## RECORDS PROVIDED
** BEGIN **

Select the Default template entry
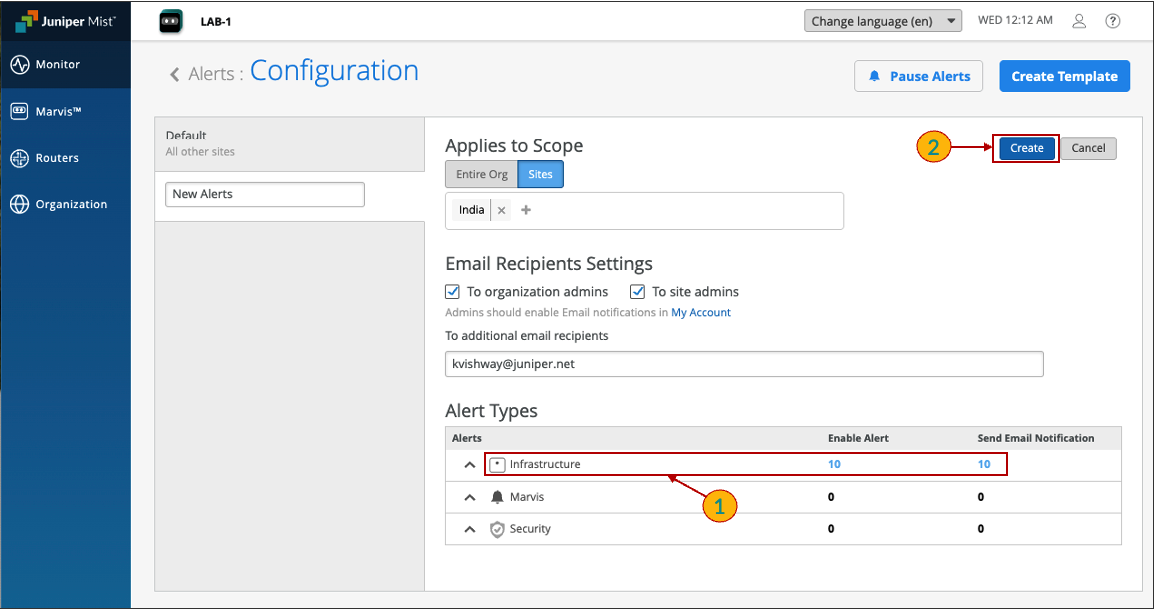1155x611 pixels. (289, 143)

** END **
** BEGIN **

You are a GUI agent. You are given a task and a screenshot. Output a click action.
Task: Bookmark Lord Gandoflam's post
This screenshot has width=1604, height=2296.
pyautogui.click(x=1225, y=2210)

** END **

Copy out the records line for line, everything from the line containing "You are a GUI" down to the line containing "pyautogui.click(x=1225, y=2210)", both included.

## EXERCISE ANSWER
You are a GUI agent. You are given a task and a screenshot. Output a click action.
Task: Bookmark Lord Gandoflam's post
This screenshot has width=1604, height=2296.
pyautogui.click(x=1225, y=2210)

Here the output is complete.